_提示文章_
++++++++++++++++++++
ミラノの街の南側に位置するTortona(トルトーナ)エリアの中心的な展示会場であるSUPER STUDIOでフォーラムエイトの展示は毎年行なわれている。今年のSUPER STUDIOにはLEXUSが展示をしていたり、ファブリックメーカー、ヨーロッパ最大の水洗システムメーカーの展示など含めて20社ほどが趣向を凝らして展示をしていた。

フォーラムエイトは、1987年に設立。構造物設計をはじめ土木・建築設計を支援するソフトウェア・技術サービスを提供する会社として発展してきた。近年ではVR(仮想現実)の開発で、交通・自動車研究、情報システム全般をカバーするようになってきた。WRC(世界ラリー選手権)ラリージャパンのタイトルパートナーとしてご存知の方も多いだろう。
++++++++++++++++++++
_クリック対象資料_
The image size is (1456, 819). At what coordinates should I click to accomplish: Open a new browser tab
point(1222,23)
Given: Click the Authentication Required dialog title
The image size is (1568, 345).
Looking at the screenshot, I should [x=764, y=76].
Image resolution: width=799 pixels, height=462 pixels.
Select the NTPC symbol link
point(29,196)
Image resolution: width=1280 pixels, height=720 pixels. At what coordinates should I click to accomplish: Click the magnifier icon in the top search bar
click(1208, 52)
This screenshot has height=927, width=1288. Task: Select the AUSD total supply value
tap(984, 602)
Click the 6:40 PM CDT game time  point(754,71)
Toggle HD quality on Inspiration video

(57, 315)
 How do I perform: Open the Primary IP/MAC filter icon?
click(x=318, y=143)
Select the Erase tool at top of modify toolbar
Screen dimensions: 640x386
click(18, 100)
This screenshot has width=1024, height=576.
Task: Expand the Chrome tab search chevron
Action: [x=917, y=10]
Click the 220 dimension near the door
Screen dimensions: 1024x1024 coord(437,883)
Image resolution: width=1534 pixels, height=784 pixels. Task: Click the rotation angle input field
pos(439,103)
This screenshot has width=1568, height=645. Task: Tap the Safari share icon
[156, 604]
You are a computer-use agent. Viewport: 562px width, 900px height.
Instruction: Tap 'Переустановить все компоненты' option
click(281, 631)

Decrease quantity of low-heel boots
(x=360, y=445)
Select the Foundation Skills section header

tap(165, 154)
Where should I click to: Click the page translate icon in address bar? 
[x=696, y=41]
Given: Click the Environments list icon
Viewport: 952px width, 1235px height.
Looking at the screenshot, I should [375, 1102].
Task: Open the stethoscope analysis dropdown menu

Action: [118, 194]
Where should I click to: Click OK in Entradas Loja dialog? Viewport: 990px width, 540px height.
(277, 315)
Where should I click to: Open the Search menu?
++++++++++++++++++++
_演習の目的_
提示文章の中で、SUPER STUDIOで展示を行っていると記されている出展者をすべて挙げてください。

_記述回答_
- フォーラムエイト
- LEXUS
- ファブリックメーカー
- ヨーロッパ最大の水洗システムメーカー